All ski lifts are open 8.30 am to 6.30 pm. Each lift closes for technical checks and maintenance for half a day each week and for 1 full day each month, see local signs for dates and times for each lift.

Borovets Lifts

| Ski Run/Lift | Type | Length (m) | Elevation (m) |
|---|---|---|---|
| Gondola Yastrebets | Gondola | 4827 | 1054 |
| Yastrebetz Express | 4-seat | 1786 | 439 |
| Sitnyakovo Express | 4-seat | 2050 | 609 |
| Markudjik 2 | 4-seat | 950 | 342 |
| Martinovi Baraki | 6-seat | 1209 | 313 |
| Markujik 3 | Drag | 1031 | 366 |
| Markujik 1 | Drag | 903 | 223 |
| Markujik 0 - beginners piste | Drag | 500 | 42 |
| Sitnyakovo | Drag | 280 | 70 |
| Rila | Drag | 180 | 33 |
| Iglika | Drag | 196 | 50 |
| Rotata | Drag | 500 | 54 |

The lift infrastructure of the resort is very well developed by drag lifts, baby tows, seat chain lifts, plus a gondola lift. 1 six-seat Gondola lift, 2 High Speed Quad Chair lifts, 1 Fixed Grip Quad Chair lift, 10 Surface ski lifts and 9 tow lifts. As for the 6-person gondola lift, it takes you to the Yastrebets peak on 2363 m above sea level. The difference in altitude is approx. 1046 m and length of route is 4827 m. The gondola lift has a capacity of 1200 persons per hour. The journey takes around 20 minutes. The total capacity of all tow lifts of Borovets is 8150 persons per hour.

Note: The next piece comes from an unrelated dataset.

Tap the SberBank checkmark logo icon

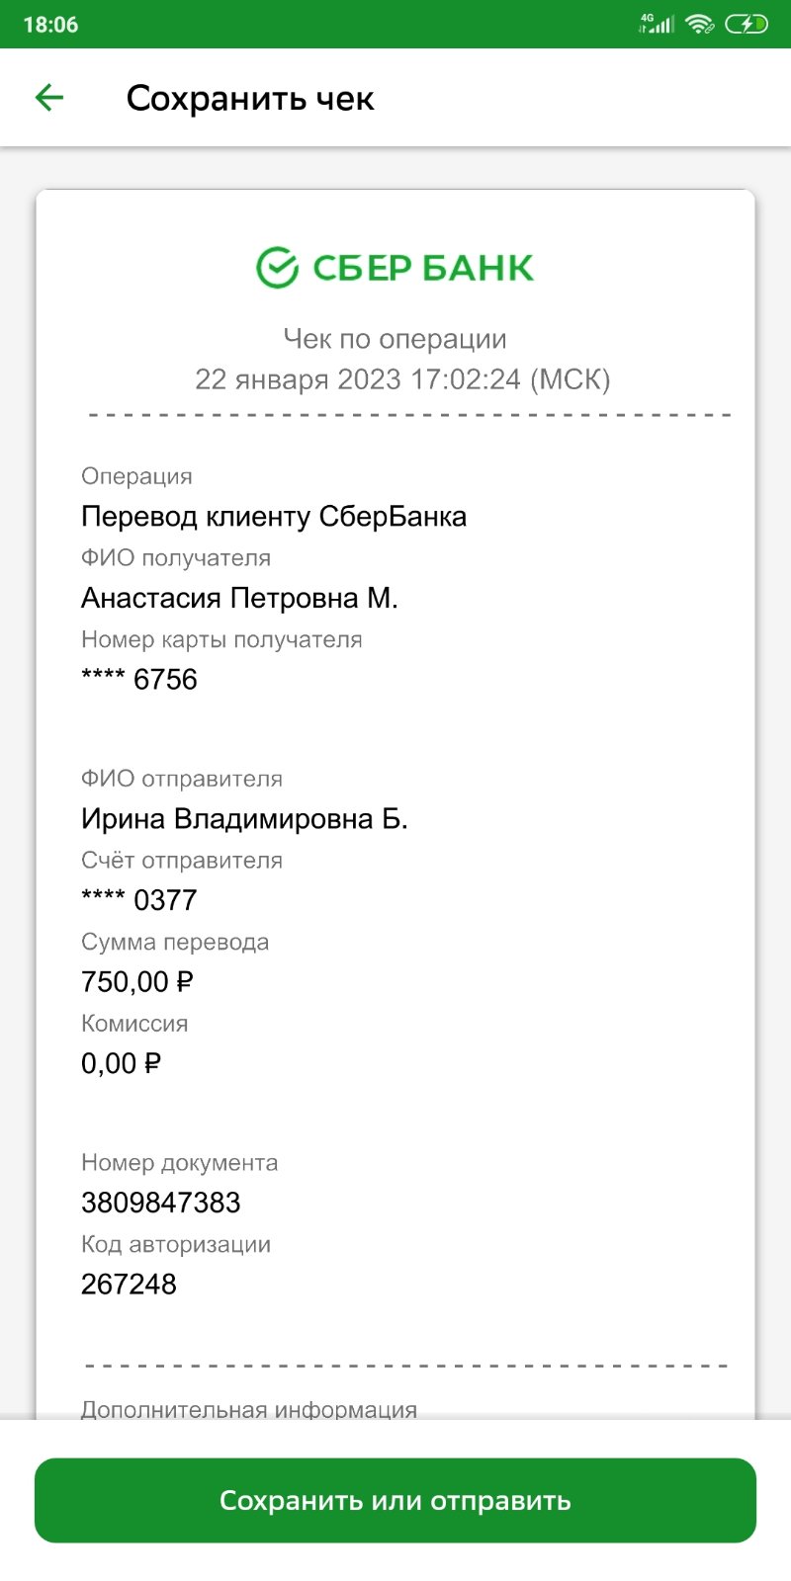277,267
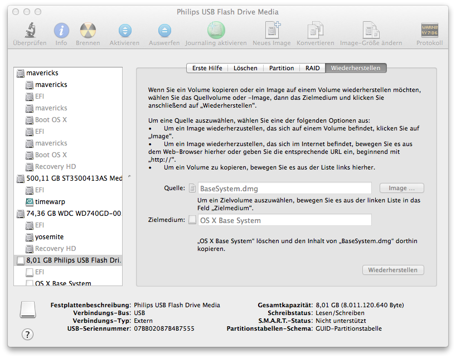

A 200-meter carpet lift takes the skiers from ski center Markudjik to the upper station of the gondola lift "Yastrebetz"; and the widened 10 km long Musala Pathway provides an easy way to return to the resort.

===Night skiing===
For night skiing there is a different lift pass that has to be bought separately at the kiosks on the pistes.

=== Cross-country skiing ===
The resort also offers biathlon facilities for training and competitions. 33 km of cross country trails are designed according to the requirements of FIS (Federation Internationale de Ski), although they cancelled the last two cross-country events to be held in Borovets, in 2009 and 2010.

== Landmarks ==
The Black Rock of Chamkoria is located near the resort of Borovets and is a huge stone rock whose walls rise above the valley of the Golyama Slivnitsa River. The distance from the top to its foot is 135 m. At its upper part is a flat rocky ground, secured by a metal railing, from which there is a scenic view of the mountain slopes and the forested abyss. The view is interspersed by the fog between the trees and the rock formations.

In this abyss after September 9, 1944, 60–70 people were killed without trial and sentence (their exact number is still unknown) by Samokov, the villages of Beli Iskar and Belchin. For the victims of the communist regime, writer Georgi Markov is writing a book entitled The Black Rock. An iron cross was erected on the frontal site in memory of those who died.